CPL is the only large urban library system in the country to remain open to the public with virtually NO restrictions. CPL workers are not equipped, able, or even allowed to ensure public compliance with mask requirements, occupancy limits, public computer use limitations, and posted limits on patron-staff interaction. Staff have explicitly been told by leadership NOT to enforce the hour visit limit and cannot provide expected services in under ten minutes. We must either send patrons away without much-needed help or risk our health and the health of our co-workers.

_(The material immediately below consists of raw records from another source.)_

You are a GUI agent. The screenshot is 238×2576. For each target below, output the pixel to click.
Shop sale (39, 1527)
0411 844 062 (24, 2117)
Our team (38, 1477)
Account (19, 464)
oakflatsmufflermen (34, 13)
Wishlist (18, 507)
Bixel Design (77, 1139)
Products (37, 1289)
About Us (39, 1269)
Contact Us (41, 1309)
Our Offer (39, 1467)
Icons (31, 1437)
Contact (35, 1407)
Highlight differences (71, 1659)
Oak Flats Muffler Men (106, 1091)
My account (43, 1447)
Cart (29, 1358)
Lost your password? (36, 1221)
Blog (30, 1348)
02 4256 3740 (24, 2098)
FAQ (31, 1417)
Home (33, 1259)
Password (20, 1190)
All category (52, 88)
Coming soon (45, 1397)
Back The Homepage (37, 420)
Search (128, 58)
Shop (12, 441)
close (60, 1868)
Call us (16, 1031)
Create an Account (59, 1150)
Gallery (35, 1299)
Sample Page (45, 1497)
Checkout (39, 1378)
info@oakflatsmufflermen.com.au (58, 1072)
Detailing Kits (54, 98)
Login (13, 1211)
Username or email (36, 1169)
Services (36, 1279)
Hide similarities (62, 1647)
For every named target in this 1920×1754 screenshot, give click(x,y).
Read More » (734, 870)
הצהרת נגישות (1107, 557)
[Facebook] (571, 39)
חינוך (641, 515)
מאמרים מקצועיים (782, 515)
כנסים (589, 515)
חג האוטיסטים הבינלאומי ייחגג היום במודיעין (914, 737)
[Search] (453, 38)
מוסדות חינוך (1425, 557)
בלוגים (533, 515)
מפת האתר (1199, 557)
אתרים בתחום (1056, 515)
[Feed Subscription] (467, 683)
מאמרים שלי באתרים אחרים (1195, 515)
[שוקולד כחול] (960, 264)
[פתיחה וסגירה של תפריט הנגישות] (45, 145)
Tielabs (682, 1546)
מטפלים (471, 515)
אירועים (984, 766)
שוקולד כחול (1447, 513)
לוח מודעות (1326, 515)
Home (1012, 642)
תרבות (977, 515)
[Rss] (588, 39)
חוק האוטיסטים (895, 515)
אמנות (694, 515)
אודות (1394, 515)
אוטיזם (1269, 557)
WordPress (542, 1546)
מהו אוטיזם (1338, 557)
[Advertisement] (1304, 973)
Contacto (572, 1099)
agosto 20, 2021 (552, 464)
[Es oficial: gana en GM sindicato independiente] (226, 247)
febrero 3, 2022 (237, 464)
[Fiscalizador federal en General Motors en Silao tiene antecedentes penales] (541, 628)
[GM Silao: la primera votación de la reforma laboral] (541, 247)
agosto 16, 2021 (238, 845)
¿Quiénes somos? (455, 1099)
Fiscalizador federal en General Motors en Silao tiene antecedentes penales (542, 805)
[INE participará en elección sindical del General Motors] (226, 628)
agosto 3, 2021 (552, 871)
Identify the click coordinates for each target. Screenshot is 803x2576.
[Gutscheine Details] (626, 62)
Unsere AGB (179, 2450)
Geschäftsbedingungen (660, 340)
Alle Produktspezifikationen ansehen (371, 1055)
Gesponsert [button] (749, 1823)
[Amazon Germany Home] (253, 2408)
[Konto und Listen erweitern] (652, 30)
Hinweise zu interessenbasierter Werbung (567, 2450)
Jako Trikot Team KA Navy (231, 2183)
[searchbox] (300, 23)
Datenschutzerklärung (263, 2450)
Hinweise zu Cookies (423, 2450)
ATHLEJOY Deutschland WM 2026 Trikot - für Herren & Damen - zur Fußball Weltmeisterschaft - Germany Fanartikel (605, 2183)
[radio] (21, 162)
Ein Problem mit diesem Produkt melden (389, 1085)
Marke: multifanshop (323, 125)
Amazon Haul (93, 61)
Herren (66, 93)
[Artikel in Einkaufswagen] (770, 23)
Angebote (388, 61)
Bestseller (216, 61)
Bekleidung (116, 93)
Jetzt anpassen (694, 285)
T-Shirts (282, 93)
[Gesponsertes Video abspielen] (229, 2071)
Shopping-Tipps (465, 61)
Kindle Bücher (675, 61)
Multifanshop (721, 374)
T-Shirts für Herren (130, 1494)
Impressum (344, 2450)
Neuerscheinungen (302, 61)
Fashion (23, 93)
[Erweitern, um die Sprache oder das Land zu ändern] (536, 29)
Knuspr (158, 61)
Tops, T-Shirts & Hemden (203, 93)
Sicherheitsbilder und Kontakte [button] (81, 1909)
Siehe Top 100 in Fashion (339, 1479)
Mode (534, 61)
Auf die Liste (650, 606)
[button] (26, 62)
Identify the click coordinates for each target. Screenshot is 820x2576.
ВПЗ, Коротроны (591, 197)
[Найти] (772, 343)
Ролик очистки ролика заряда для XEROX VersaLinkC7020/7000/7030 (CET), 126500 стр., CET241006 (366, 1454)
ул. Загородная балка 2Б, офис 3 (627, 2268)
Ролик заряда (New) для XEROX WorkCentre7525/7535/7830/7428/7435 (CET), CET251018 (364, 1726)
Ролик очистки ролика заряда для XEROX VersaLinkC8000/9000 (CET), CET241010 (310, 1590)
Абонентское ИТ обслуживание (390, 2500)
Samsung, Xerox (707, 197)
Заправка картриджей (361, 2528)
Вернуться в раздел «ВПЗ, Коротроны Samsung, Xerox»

This is a no-win situation.
As it stands: Library staff, contracted employees (i.e. security, maintenance, and custodial), and visiting members of the public are put in danger every single day the library keeps their doors open to the public.
We demand that Chicago Public Library implement the same safety measures that all of the major cities across the country and most surrounding suburban libraries have already done. Keep libraries safe by temporarily closing or, at the very least, reinstating hours of cleaning, instituting curbside pick up only, virtual reference, computer use by appointment only, virtual programming and virtual class visits.